### Exercise
Please rewrite the listing starting at the line containing "Open the More" and ending at the line containing "pos(680,108)", both included, with the requests kept unchanged. Scale every coordinate in the answers by 2.55 and round each result to a whole number, with halves rounding up.

====== Dataset entries ======

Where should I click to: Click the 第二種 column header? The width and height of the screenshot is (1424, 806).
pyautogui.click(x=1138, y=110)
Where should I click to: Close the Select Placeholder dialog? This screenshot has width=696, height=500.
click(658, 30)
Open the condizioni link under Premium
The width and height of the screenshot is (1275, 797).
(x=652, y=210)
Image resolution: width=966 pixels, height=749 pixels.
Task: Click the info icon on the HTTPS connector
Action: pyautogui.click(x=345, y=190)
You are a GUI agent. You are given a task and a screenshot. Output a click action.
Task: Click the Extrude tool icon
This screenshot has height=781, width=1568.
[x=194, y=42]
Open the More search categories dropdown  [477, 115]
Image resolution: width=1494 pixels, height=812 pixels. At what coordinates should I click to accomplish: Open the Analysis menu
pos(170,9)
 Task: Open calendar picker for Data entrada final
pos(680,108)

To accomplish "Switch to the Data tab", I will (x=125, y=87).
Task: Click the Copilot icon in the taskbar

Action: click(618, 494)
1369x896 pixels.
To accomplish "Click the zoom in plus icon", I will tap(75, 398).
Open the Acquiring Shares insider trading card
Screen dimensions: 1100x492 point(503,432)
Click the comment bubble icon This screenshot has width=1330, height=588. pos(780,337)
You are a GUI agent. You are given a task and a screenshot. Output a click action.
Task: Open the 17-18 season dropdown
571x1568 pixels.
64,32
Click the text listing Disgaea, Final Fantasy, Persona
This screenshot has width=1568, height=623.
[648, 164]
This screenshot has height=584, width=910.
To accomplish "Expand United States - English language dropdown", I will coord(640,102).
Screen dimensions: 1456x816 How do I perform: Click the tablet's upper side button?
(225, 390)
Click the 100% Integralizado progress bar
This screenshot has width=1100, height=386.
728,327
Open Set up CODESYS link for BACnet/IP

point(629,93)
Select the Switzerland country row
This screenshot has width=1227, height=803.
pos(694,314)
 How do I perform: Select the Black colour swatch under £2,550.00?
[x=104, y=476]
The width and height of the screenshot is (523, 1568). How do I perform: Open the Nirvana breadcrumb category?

======

### Task answer
Open the More search categories dropdown  [1216, 293]
Image resolution: width=1494 pixels, height=812 pixels. At what coordinates should I click to accomplish: Open the Analysis menu
pos(434,23)
 Task: Open calendar picker for Data entrada final
pos(1734,275)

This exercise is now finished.